»»

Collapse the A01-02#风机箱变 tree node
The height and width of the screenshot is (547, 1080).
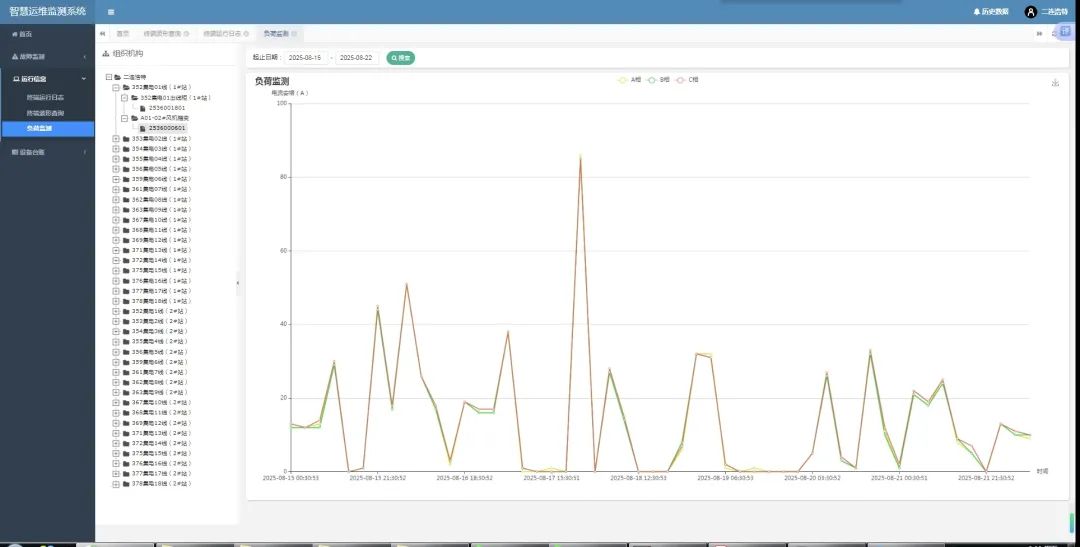tap(124, 118)
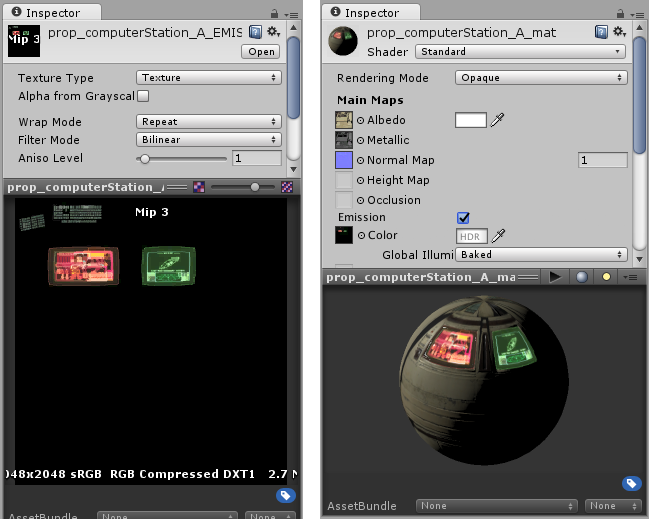
Task: Select the right Inspector tab
Action: click(x=371, y=12)
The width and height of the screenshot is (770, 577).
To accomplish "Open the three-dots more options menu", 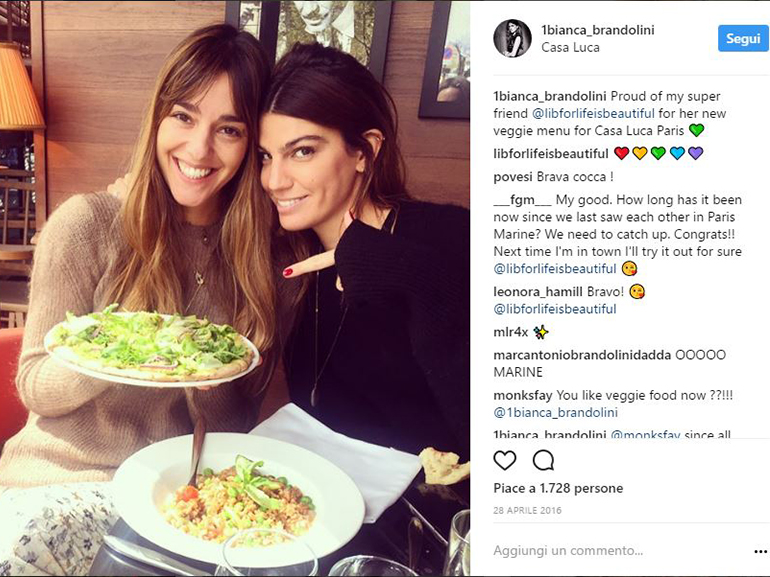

««

[What the task requires]
Write down every line of the listing above word for word, omitting the pictures.

[The solution]
Collapse the A01-02#风机箱变 tree node
The height and width of the screenshot is (547, 1080).
tap(124, 118)
Task: Select the right Inspector tab
Action: click(x=371, y=12)
The width and height of the screenshot is (770, 577).
To accomplish "Open the three-dots more options menu", 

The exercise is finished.